◆ **How to complete this task**
Reproduce precisely the lines of the listing below, starting with the line that contains "[DMCA.com Protection Status] (200, 729)" and stopping after the line that contains "Products Haul (95, 793)"; include nothing else.

Segment Open

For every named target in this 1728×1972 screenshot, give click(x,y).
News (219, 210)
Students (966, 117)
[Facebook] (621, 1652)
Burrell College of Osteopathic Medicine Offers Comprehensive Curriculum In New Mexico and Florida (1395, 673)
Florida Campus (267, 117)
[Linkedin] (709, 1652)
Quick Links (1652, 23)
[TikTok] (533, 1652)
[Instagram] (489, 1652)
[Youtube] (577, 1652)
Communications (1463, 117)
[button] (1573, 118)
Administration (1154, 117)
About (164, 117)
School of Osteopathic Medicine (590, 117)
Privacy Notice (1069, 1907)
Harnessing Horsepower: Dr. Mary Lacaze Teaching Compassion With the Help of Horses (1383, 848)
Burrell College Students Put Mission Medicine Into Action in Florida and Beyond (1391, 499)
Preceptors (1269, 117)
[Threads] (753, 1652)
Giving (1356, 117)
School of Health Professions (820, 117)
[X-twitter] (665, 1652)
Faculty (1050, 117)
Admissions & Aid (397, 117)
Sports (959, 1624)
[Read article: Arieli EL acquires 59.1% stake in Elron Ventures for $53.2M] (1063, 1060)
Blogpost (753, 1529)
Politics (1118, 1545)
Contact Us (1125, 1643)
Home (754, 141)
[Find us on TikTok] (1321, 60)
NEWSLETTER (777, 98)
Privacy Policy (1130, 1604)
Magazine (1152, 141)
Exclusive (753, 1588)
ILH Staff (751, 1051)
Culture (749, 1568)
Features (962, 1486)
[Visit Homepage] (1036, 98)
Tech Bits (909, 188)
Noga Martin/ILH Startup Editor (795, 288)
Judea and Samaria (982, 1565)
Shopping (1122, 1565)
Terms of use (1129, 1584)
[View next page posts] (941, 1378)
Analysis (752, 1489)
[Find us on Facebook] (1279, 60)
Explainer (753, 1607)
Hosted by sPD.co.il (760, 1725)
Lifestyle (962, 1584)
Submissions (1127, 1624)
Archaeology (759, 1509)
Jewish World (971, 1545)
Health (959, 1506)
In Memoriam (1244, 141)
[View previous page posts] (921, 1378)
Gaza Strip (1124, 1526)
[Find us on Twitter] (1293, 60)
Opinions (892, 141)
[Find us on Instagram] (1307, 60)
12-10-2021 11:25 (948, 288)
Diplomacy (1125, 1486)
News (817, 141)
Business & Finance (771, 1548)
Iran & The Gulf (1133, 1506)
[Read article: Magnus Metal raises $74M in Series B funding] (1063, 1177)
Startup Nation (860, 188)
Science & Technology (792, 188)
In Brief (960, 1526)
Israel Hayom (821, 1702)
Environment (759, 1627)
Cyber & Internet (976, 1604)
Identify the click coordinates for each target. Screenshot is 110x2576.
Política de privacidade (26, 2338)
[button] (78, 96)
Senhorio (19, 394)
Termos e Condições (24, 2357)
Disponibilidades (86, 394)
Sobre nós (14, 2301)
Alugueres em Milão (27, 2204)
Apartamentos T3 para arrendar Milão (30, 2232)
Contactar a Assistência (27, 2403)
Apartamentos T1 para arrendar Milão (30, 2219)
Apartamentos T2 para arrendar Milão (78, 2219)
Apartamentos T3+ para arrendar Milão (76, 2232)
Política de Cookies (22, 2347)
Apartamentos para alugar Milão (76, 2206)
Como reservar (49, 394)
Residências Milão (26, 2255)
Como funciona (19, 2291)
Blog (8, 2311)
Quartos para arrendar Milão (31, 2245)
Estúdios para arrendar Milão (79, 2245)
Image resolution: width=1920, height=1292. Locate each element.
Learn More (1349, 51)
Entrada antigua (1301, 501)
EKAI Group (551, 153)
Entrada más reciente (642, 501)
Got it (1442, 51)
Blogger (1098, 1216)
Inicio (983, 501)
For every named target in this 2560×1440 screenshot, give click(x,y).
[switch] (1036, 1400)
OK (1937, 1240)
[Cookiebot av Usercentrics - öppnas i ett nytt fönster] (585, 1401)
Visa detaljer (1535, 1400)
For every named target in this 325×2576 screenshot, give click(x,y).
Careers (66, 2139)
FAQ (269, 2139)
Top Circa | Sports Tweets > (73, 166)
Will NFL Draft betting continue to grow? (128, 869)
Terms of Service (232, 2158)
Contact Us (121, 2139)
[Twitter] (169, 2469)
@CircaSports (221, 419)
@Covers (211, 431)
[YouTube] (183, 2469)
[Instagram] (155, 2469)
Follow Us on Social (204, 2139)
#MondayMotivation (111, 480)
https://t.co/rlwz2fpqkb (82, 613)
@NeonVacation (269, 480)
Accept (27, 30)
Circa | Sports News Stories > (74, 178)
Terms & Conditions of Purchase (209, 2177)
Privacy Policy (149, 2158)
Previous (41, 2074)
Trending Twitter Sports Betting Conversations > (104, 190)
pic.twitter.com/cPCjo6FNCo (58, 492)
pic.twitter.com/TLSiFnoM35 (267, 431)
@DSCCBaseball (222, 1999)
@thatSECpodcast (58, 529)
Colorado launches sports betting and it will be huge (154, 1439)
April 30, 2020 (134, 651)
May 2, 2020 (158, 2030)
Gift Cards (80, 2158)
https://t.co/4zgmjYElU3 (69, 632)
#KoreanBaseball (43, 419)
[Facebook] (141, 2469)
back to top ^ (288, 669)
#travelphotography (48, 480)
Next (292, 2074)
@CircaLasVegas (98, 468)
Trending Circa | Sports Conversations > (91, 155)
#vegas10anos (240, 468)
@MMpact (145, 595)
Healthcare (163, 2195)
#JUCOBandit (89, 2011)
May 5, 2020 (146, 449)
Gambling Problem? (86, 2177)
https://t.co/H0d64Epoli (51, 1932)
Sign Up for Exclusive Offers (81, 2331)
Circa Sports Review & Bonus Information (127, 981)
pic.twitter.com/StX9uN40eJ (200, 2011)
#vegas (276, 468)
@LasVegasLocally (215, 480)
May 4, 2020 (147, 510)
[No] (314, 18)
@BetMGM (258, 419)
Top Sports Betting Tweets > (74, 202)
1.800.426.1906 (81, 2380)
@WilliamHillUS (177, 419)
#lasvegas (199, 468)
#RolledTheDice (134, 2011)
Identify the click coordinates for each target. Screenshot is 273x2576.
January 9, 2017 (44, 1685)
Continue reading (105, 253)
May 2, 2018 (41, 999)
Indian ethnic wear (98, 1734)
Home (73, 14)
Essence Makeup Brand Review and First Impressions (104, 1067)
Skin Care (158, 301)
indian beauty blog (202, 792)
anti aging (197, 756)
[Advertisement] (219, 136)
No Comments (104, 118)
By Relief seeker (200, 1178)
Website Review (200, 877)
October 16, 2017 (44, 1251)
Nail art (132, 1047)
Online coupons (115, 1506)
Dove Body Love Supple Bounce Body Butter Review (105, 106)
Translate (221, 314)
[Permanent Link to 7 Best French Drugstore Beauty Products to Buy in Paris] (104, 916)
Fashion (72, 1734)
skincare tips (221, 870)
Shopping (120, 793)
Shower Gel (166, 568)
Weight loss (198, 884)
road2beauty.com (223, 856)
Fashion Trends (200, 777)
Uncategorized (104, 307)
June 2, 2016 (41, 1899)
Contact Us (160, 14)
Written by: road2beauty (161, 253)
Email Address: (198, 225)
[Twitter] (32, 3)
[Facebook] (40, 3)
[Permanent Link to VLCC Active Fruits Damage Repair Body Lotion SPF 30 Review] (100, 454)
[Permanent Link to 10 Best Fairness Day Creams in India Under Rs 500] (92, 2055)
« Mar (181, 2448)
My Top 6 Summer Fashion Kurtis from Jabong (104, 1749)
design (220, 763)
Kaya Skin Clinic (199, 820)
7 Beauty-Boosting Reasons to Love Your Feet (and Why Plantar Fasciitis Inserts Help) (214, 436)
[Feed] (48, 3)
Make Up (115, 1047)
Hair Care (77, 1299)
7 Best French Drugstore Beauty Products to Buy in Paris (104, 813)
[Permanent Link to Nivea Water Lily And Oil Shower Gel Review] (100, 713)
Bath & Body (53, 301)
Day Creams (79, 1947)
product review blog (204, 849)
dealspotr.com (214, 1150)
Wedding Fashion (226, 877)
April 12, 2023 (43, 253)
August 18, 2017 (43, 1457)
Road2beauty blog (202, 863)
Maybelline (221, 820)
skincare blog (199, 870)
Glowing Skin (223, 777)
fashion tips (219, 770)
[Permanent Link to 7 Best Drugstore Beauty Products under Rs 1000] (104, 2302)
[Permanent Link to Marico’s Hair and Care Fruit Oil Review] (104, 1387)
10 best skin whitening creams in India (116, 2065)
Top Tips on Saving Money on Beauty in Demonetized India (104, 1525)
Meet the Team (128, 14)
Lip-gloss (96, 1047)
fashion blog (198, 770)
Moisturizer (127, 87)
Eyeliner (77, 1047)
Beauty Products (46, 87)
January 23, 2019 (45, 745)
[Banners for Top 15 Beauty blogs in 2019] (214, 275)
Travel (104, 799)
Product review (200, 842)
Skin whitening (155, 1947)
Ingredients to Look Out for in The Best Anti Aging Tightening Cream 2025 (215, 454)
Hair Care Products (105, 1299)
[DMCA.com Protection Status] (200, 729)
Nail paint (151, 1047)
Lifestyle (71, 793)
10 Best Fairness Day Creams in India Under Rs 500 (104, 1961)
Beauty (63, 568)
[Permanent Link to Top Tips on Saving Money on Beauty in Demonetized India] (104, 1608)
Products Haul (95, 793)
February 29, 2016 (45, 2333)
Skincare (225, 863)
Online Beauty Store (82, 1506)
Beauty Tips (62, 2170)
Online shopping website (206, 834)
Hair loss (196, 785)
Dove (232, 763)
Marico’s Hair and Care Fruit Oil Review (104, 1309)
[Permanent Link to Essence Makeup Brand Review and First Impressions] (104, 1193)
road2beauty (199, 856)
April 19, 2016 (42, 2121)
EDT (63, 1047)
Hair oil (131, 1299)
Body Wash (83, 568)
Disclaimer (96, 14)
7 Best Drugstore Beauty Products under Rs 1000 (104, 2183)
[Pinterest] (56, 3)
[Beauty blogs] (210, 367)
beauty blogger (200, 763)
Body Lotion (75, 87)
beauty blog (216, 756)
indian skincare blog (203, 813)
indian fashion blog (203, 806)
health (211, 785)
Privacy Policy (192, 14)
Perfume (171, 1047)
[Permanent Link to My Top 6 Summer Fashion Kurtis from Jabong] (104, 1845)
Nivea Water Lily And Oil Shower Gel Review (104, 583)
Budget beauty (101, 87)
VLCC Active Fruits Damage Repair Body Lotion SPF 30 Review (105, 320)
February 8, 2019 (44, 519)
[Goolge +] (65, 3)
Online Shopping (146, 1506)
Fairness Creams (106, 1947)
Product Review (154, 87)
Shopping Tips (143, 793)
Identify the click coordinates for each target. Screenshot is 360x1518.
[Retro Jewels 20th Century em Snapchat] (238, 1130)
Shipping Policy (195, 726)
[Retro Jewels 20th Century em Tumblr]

Segment Closed

◆ **Finished exercise**
[DMCA.com Protection Status] (200, 729)
Nail paint (151, 1047)
Lifestyle (71, 793)
10 Best Fairness Day Creams in India Under Rs 500 (104, 1961)
Beauty (63, 568)
[Permanent Link to Top Tips on Saving Money on Beauty in Demonetized India] (104, 1608)
Products Haul (95, 793)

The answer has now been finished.